Support for IBM Netezza Analytics remote stored procedures

IBM Netezza Analytics provides a set of analytics stored procedures for the IBM PureData® System for Analytics.With this version of the product, it is possible to call a subset of these procedures from a Db2 for z/OS subsystem. IBM Db2 Analytics Accelerator supports those IBM Netezza Analytics stored procedures that are also available in the IBM SPSS® Modeler and that are used by the R functions of the ibmdbR package.

Supported IBM Netezza Analytics stored procedures

  • arule, predict_arule
  • dectree, grow_dectree, prune_dectree, predict_dectree
  • divcluster, predict_divcluster
  • export_model_to_table
    Important: This stored procedure is needed for the support of the R programming language.
  • glm, predict_glm, print_glm
    Restriction: You can use the glm stored procedure on Unicode data only.
  • impute_data
  • iqr
  • kmeans, predict_kmeans
  • linear_regression, predict_linear_regression
    Restriction: You can use the linear_regression stored procedure on Unicode data only.
  • median, median_disc
  • model_exists, drop_model, drop_all_models, list_models
  • moments
  • naivebayes, predict_naivebayes
  • outliers,
  • pmml_model
  • quantile, quantile_disc
  • quartile, quartile_disc
  • random_sample
  • regtree, grow_regtree, prune_regtree, predict_regtree
  • split_data
  • std_norm
  • twostep, predict_twostep

For more information about these stored procedures, see the IBM Netezza In-Database Analytics Reference Guide and the IBM Netezza In-Database Analytics Developer's Guide. These PDF files are delivered in a compressed archive called nz-analyticsdoc-v3.2.4.0, which is available for download from IBM Fix Central. You find links to IBM Fix Central, the IBM Netezza Analytics package, and the ibmdbR package at the end of this topic.

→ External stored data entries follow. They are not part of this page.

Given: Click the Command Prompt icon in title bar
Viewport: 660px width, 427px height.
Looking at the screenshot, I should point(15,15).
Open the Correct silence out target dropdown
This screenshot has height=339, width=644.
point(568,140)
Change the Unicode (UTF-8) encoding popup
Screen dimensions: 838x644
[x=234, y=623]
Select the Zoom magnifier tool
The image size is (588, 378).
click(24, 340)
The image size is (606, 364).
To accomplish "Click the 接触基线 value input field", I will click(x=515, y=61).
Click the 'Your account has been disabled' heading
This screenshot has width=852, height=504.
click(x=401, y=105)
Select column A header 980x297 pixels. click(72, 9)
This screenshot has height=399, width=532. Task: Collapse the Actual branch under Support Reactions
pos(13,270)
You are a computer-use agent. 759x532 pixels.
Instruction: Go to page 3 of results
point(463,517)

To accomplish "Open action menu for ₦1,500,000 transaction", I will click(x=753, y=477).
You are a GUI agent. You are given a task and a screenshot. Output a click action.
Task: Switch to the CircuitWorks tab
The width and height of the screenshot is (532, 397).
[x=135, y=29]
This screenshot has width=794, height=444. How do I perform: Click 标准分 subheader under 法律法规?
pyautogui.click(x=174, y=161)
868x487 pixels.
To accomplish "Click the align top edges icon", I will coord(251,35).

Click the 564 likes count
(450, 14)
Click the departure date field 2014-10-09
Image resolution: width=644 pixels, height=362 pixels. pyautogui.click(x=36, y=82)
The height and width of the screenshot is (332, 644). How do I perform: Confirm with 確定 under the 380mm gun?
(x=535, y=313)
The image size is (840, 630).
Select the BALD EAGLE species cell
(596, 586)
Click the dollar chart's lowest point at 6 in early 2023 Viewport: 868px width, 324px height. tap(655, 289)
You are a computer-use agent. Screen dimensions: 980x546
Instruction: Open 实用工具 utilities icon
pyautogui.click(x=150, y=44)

Concept of Db2 for z/OS wrapper stored procedures

All supported IBM Netezza Analytics stored procedures have a corresponding wrapper stored procedure on the Db2 for z/OS side. The wrapper stored procedures are standardized in such a way that they copy, as far as possible, the parameters and the structure of the administrative IBM Db2 Analytics Accelerator stored procedures. That means, for example, that error messages are reported in the message output parameter, that tracing is enabled in the message input parameter, and that accelerator names are specified in the accelerator_name parameter.

Common DDL structure for all wrapper stored procedures

The data definition (DDL) for the wrapper stored procedure looks as follows:

CREATE PROCEDURE <schema-name>.<procedure-name>
(IN ACCELERATOR_NAME VARCHAR(128),
 IN PARAMETERS CLOB(65536),
 OUT RETURN_VALUE <type>-- optional and can be ommitted
 INOUT MESSAGE CLOB(65536))
   DYNAMIC RESULT SETS 2
   EXTERNAL NAME "AQT02ISP"LANGUAGE C
   MODIFIESSQLDATA
   PARAMETER STYLE Db2SQL
   FENCED
   WLM ENVIRONMENT <wlm-env>
   ASUTIME NO LIMIT
   COLLID SYSACCEL
   RUN OPTIONS 'TRAP(ON),HEAP(32K,32K,ANY,KEEP,8K,4K),
      POSIX(ON),STACK(128K,128K,ANY,KEEP,512K,128K),
      BELOW(4K,4K,FREE),XPLINK(ON),ALL31(ON),
      ENVAR("_CEE_ENVFILE_S=DD:AQTENV")'
   STAY RESIDENT NO
   COMMIT ONRETURN NO
   PROGRAM TYPE MAIN
   SECURITY USER
   PARAMETER CCSID UNICODE;

Common syntax for calling the wrapper stored procedures

CALL PROCEDURE <schema-name>.<procedure-name>
(accelerator_name,
 parameters,
 return-value,
 message)

Common parameters of wrapper stored procedures

accelerator_name
The unique name of the accelerator. This name must exist in the Db2 for z/OS catalog tables. It must not be NULL.
parameters

A string specific to the IBM Netezza Analytics stored procedures. It is named paramString and contains references to input tables and names of output tables. It might contain additional information that is specific to the wrapped (remote IBM Netezza Analytics) stored procedure. The string is passed to the remote stored procedure after converting the Db2 for z/OS names of input and output tables to corresponding accelerator table names.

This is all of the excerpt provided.